- **Exercise details**: Search the entries for the word "label". Copy every line that holds it.

____

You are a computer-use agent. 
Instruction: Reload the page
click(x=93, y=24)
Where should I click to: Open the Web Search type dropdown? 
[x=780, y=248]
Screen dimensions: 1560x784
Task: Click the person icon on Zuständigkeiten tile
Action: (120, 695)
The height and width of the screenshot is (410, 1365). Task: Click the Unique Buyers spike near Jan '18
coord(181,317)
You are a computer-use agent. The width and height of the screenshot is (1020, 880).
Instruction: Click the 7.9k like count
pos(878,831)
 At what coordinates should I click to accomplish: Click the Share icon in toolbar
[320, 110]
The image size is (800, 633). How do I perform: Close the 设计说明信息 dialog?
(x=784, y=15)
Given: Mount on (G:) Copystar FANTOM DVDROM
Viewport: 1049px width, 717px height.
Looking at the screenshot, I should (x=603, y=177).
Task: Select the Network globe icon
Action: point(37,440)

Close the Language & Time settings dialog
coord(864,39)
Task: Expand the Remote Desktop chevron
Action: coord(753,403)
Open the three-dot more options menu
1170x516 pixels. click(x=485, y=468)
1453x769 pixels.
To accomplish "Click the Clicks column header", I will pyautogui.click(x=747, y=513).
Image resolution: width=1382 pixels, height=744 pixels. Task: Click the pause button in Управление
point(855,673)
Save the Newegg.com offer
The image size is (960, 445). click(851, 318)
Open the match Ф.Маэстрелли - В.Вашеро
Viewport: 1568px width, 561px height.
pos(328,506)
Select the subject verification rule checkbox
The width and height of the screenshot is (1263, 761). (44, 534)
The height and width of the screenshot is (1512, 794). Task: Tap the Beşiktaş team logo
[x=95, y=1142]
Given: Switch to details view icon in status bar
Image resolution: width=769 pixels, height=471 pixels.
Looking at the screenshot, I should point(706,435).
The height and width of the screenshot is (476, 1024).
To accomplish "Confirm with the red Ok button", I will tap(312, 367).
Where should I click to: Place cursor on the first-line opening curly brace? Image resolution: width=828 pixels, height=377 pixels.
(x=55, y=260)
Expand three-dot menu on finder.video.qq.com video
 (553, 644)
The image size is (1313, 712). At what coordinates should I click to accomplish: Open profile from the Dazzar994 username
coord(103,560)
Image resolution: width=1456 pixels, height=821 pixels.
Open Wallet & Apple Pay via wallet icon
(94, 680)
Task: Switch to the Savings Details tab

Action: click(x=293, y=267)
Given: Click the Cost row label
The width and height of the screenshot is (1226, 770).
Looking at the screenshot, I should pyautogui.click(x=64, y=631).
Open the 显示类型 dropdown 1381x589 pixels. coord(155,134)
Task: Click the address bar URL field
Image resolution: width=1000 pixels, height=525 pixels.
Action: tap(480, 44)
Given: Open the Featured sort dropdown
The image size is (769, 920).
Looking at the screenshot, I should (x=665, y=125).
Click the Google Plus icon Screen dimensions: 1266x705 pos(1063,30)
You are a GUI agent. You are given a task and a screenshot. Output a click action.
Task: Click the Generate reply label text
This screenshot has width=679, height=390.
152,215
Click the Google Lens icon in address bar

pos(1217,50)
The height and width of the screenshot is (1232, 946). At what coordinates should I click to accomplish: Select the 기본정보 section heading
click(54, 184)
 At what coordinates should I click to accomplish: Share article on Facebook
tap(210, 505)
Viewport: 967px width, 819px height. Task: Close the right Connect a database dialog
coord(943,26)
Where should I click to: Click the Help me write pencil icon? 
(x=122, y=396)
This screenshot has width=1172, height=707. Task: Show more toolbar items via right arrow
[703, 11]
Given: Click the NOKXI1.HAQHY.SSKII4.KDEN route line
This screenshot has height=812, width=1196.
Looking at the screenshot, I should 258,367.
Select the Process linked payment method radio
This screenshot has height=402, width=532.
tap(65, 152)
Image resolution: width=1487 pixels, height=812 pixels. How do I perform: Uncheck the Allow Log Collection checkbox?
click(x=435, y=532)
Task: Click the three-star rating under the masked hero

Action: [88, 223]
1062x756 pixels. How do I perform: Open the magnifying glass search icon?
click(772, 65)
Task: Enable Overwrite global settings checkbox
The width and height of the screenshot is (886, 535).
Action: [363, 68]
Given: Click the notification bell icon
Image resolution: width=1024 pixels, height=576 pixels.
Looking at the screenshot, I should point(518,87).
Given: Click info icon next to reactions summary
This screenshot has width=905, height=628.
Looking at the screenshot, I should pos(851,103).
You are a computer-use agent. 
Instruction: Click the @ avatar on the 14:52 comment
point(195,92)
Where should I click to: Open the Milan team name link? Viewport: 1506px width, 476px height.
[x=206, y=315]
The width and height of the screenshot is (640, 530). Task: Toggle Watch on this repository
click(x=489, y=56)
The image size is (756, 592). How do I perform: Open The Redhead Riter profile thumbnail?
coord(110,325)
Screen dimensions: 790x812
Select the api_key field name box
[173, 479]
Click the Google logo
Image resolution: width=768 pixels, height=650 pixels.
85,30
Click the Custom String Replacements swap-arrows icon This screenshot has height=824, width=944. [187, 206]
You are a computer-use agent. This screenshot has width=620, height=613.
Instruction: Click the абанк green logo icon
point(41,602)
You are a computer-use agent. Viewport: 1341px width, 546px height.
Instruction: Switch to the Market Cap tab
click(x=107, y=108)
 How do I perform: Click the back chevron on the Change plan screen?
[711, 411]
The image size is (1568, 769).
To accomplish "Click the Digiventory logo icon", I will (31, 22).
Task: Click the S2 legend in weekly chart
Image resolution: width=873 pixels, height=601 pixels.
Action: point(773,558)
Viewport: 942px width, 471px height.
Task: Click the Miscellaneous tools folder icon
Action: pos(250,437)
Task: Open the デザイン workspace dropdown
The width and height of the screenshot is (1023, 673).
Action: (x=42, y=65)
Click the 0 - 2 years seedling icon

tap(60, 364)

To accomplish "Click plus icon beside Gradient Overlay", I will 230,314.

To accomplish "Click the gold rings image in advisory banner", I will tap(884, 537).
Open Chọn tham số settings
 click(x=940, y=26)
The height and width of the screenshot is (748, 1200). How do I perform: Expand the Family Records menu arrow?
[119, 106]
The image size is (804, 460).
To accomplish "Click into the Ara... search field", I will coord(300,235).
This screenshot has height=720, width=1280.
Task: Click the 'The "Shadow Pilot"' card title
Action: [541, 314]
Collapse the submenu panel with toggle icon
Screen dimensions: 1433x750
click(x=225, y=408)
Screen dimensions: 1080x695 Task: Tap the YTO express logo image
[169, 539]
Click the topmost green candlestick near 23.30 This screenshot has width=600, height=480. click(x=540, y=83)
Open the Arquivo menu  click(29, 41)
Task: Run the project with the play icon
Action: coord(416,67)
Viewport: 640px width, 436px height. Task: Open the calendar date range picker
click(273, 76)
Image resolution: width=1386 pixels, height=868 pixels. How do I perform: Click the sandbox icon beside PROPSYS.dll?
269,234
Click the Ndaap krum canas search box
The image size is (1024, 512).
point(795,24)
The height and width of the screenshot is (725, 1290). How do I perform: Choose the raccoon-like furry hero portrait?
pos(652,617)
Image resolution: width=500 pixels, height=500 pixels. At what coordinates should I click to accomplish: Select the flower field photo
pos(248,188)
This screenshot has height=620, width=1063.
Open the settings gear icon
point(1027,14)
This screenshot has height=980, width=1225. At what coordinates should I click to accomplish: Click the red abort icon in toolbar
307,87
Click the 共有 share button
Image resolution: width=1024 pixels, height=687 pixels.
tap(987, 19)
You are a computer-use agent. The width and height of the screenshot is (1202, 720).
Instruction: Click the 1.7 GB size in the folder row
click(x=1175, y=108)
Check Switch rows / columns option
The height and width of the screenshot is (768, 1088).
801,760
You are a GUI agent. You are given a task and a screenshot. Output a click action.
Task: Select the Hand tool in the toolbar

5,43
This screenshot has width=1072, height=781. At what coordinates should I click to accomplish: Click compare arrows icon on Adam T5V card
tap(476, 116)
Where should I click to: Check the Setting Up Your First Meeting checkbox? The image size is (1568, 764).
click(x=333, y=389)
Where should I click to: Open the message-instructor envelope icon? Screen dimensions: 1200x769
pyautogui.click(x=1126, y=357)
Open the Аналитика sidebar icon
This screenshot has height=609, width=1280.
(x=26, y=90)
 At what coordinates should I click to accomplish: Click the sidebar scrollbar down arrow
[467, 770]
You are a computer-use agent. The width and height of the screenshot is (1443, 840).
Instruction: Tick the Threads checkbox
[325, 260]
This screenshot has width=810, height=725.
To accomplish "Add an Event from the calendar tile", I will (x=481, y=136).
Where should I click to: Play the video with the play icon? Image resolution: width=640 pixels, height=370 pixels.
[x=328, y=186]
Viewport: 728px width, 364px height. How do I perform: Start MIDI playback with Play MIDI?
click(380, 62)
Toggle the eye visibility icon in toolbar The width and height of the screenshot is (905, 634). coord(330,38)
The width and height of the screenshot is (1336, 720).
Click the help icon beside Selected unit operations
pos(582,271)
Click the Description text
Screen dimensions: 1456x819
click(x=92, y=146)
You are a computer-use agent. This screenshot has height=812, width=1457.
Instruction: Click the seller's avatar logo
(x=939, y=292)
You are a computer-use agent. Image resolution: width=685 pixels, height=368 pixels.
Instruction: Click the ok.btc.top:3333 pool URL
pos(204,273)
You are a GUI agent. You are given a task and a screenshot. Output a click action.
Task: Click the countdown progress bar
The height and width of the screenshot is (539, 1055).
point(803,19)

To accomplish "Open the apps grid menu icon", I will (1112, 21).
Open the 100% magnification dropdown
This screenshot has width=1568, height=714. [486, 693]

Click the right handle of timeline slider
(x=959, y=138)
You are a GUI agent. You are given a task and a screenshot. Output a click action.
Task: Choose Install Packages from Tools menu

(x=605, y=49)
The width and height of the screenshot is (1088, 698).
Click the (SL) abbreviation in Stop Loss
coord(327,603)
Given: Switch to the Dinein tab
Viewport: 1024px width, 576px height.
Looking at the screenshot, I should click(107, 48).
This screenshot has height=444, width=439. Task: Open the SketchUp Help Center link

____

- **Task solution**:
Given: Click the Cost row label
Task: Click the Generate reply label text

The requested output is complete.